How can I adjust this regex to pick only one match in an alternation phrase please. I'm using the Google Sheets REGEXEXTRACT function to collect parts of a string. I have almost all conditions covered by using alternation - except one, the one in which the source string includes more than one of the alternation matches.
A simple test example, in B1:B4 I have.
=REGEXEXTRACT(A1,"([^\d]*)\s?(?:vs|bc)")
=REGEXEXTRACT(A2,"([^\d]*)\s?(?:vs|bc)")
=REGEXEXTRACT(A3,"([^\d]*)\s?(?:bc|vs)")
=REGEXEXTRACT(A4,"([^\d]*)\s?(?:bc|vs)")
(note the inverted bc|vs alternation in B3 & B4)
In A1:A4 I have
oiu tgi vs ghj bc fgh
de nbv the vs ghj fgh
ghj YHTF bc fgh
iii iii kji bc fgh vs oiu
The results I want in B1:B4
oiu tgi
de nbv the
ghj YHTF
iii iii kji
The problem is the engine (quite correctly) matches both alternation phrases and extracts everything to the left of the last match (rightmost) in the source string.
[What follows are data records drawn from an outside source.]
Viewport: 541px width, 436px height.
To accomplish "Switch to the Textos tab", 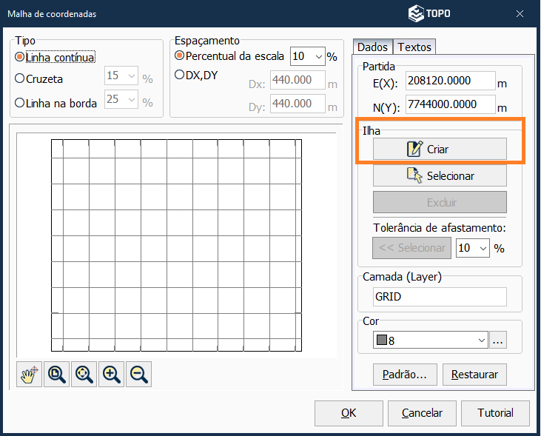I will 414,47.
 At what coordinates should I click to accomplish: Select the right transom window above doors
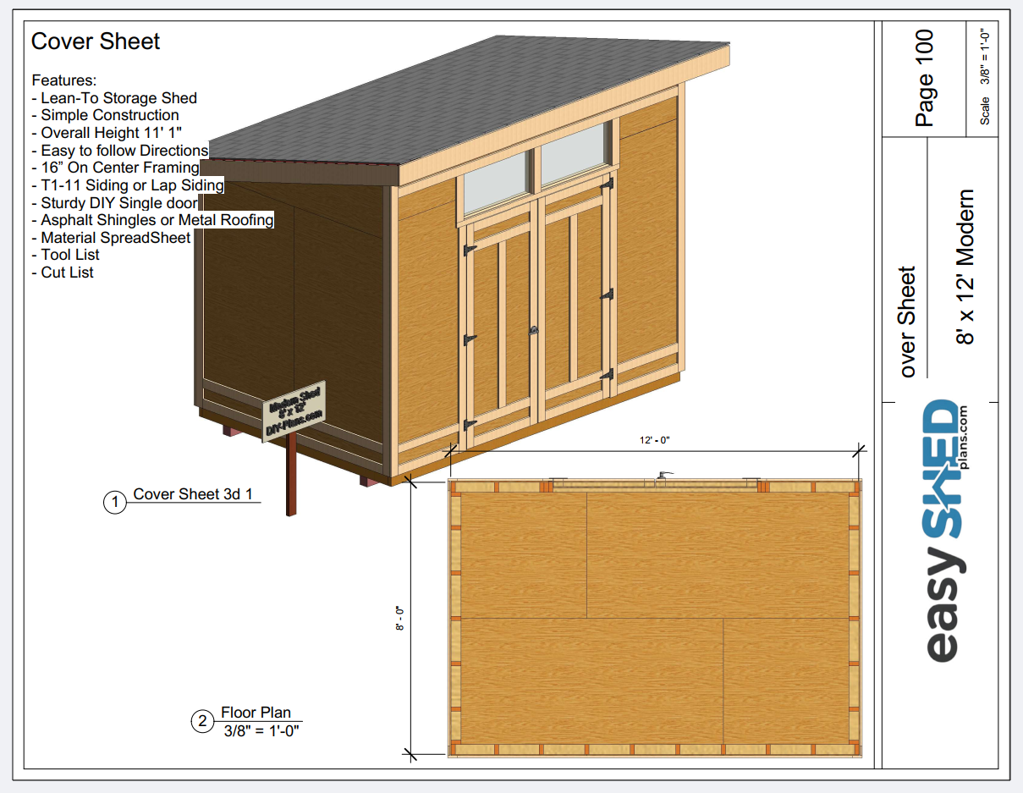(x=575, y=154)
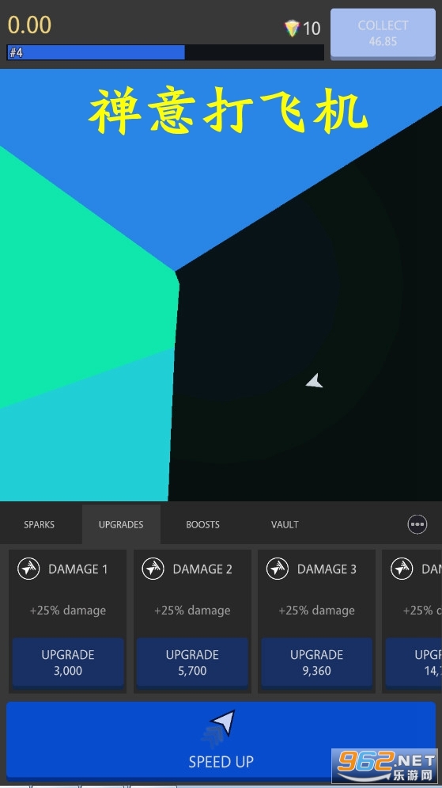Open the three-dots more options menu
Screen dimensions: 442x788
coord(417,524)
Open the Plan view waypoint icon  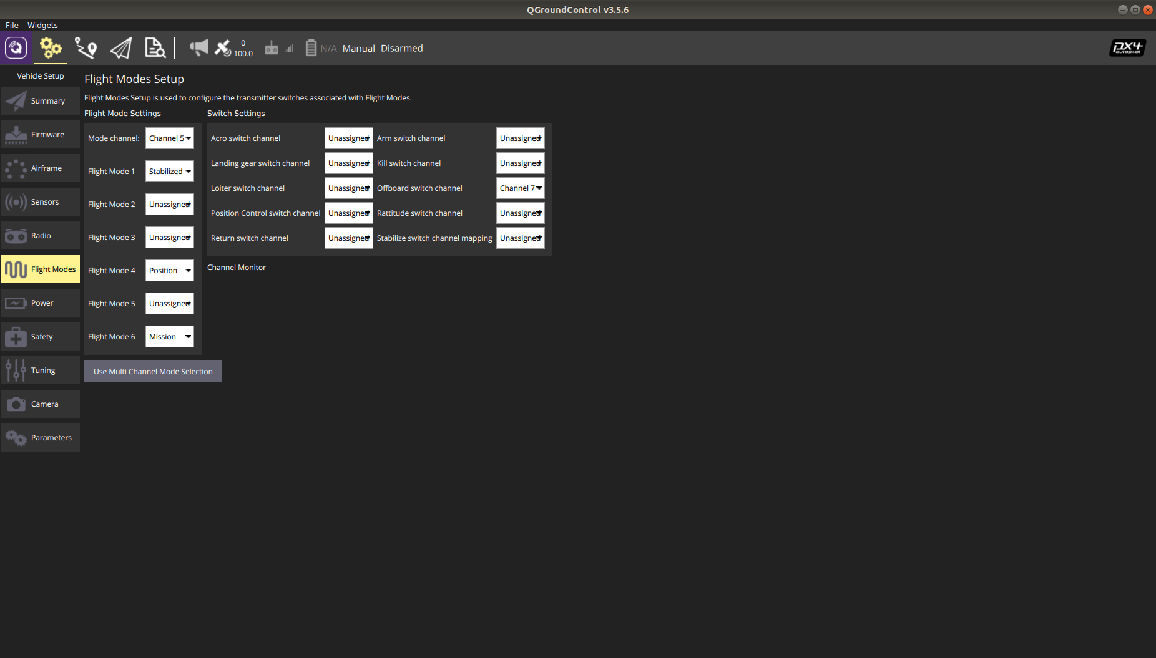pos(86,48)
Not what I want. The various text lengths between the alternation matches is random. Is my whole approach wrong?
The results I actually get in B1:B4 are:
oiu tgi vs ghj
de nbv the
ghj YHTF
iii iii kji bc fgh
As the number of rows in the real data is many thousands I obviously want a universal regex for all variants.